(DOCUMENT SECTION):

<<<<

I'm thinking if I can put a large flat washer on either side of the o-ring, that should keep things flat and tight.

I'd need 1" SAE washers, preferably in brass, as I don't want to introduce even more metals to the loop than are already there.

I'll have to look around for a source of brass SAE 1" washers. Not sure how easy those will be to find.
I may have to do some research and find a better through-hole seal than this when I build the final reservoir.
Look for something called a Bulkhead Fitting
Also - McMaster-Carr is your friend. If brass washers exist they will stock them.
Yeah, and sooner or later depending on the type of plastic it's made of it will begin to crack.

Indeed. This bucket was just a cheap way to do a feasibility test from a flow and leak perspective before I go spend time and money building the final thing.

It was never intended to be a long term (or even short term) solution. Just a test.
So, I've actually abandoned this project in favor of something else.

It's not that his couldn't have worked, but with technology always advancing there was a simpler way to accomplish my goals. (just wish I'd realized that before spending all the time on this one.)

I will be doing a write-up shortly.
It's not that his couldn't have worked, but with technology always advancing there was a simpler way to accomplish my goals
Is it a bidet?

They have gotten pretty fancy lately. Other than that, I can't think of a lot of evolution in plumbing.

>>>>

(PROBLEM REQUIREMENTS):
Answer these from the forum thread:
(a) What size and type of washer does the poster want, and in what preferred material?
(b) What kind of part does a reply suggest looking for?
(c) What was the bucket used to test?

(DATA):
<<<<

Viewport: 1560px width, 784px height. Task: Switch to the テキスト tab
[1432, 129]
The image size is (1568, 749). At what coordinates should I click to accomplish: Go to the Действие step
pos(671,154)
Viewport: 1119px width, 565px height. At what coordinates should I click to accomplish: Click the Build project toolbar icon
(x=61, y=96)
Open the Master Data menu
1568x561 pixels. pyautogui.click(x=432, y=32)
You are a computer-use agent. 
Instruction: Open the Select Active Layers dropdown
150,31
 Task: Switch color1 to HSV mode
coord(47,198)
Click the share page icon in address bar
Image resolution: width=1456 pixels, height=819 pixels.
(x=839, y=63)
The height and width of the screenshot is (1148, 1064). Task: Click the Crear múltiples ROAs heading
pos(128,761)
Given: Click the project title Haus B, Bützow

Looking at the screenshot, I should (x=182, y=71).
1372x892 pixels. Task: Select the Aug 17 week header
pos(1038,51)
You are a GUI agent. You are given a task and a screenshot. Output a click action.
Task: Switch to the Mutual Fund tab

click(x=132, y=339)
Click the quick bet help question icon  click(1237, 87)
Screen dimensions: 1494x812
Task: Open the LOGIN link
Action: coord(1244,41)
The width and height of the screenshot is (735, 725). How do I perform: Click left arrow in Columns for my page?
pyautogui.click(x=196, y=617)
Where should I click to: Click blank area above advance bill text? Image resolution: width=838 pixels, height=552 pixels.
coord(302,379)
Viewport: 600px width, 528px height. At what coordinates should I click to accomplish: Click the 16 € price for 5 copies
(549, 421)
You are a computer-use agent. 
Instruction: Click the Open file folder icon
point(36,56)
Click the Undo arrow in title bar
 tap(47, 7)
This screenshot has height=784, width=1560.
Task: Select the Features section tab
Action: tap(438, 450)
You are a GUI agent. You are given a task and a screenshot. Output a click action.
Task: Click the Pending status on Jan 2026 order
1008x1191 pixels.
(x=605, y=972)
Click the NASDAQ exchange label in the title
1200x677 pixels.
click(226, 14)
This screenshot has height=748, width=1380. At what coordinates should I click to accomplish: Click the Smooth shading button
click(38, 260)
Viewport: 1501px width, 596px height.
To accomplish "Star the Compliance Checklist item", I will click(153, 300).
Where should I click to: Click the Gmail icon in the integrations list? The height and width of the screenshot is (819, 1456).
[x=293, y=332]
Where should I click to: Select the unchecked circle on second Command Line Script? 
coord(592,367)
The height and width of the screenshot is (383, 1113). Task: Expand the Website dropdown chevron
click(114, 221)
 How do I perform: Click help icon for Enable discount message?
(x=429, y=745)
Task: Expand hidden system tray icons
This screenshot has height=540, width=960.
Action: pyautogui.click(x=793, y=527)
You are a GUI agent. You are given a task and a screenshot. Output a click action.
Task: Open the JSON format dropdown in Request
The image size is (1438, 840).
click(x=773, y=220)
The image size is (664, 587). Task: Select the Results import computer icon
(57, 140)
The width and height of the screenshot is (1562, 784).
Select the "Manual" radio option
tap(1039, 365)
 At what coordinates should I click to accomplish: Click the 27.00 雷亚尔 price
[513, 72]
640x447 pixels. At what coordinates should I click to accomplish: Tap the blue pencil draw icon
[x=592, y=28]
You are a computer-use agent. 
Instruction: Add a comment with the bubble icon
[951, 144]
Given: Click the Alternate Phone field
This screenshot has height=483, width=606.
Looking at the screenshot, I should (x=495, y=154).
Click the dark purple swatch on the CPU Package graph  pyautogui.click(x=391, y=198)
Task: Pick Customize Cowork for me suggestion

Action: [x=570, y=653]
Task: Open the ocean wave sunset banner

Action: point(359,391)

>>>>

(THE ANSWER):
(a) 1" SAE washers, preferably brass.
(b) A Bulkhead Fitting.
(c) Feasibility from a flow and leak perspective.